- [Фрагмент документа]:
Данная Чуковским с самого начала рабочая формулировка ЭЯ как художественного стилевого явления указывает на необходимость систематического исследования его в рамках стилистики:

(ЭЯ есть) стилеобразующий элемент его (Некрасова) творчества, который определился не столько системой его эстетических воззрений и вкусов, сколько теми условиями цензурного гнета, в которых ему, как и всем литераторам революционного лагеря, приходилось общаться с читателями121.

Мы можем только предполагать, почему Чуковский не предпринял основательного исследования стиля, образованного этим элементом, и сожалеть о том, что он ограничился хотя и проницательными, но беглыми заметками. Возможно, он не развил тему, потому что сам в своем литературном творчестве активно пользовался той же системой (см. VI.1 и VI.2).


9. Книжка Л. Я. Паклиной «Искусство иносказательной речи. Эзоповское слово в художественной литературе и публицистике», очевидно, является единственным отдельным изданием, посвященным ЭЯ122. Несмотря на генеральный характер названия, это всего лишь брошюра, составленная из трех статей, из которых две первые посвящены журналу «Отечественные записки», а третья, «Художественно-выточенная правда. Из наблюдений над эзоповской речью В. И. Ленина», хотя и дает несколько примеров политического эзоповского кода, в целом едва ли относится к рассматриваемой нами эстетической проблеме.

- [Цель задания]:
Из скольких статей, согласно фрагменту об эзоповом языке, составлена брошюра Л. Я. Паклиной? Опирайтесь только на сведения из фрагмента.

- [Исходные записи]:
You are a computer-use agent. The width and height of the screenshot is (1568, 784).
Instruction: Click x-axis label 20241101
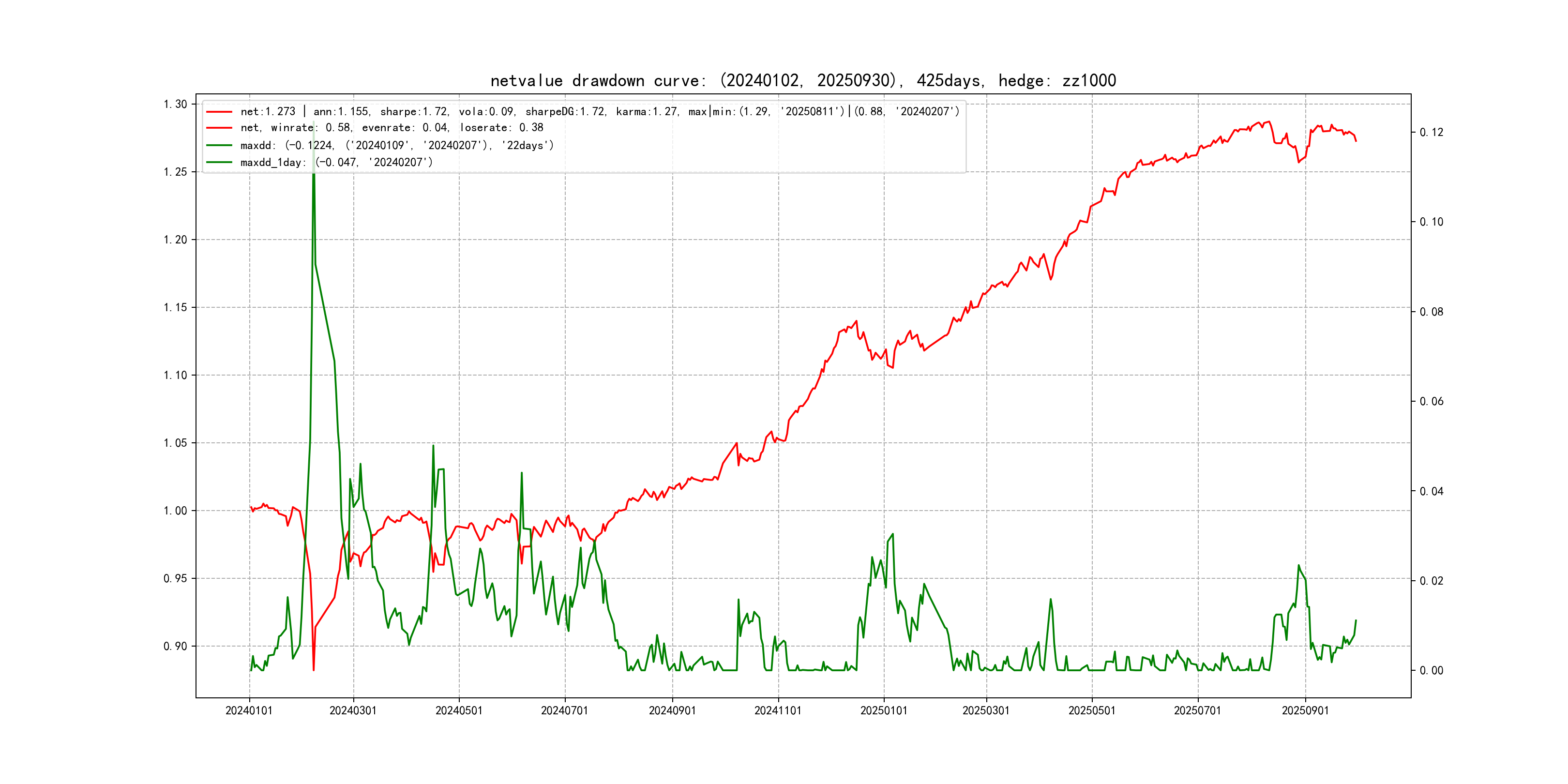(778, 711)
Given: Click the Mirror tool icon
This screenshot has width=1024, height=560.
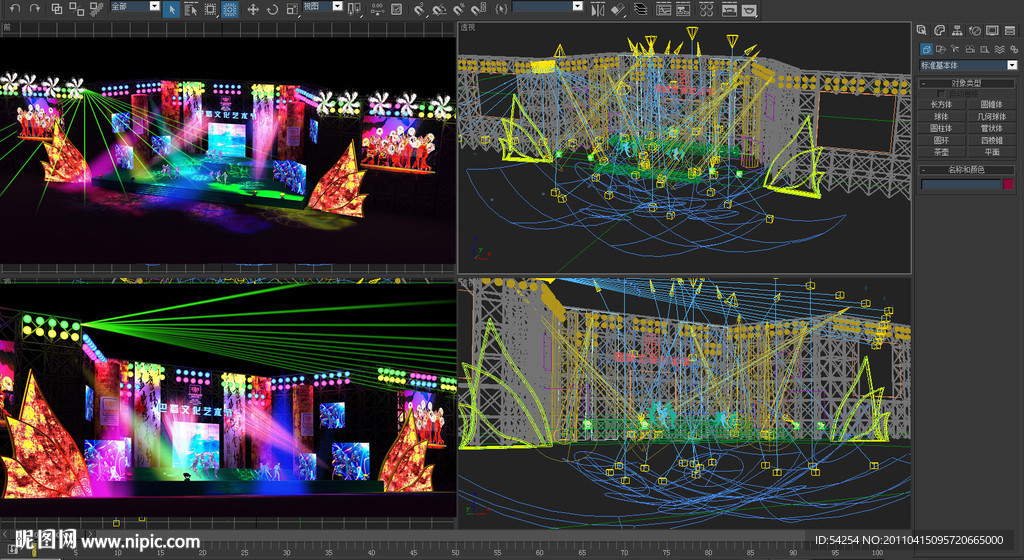Looking at the screenshot, I should pyautogui.click(x=597, y=9).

- [Результат задания]:
Из трех статей.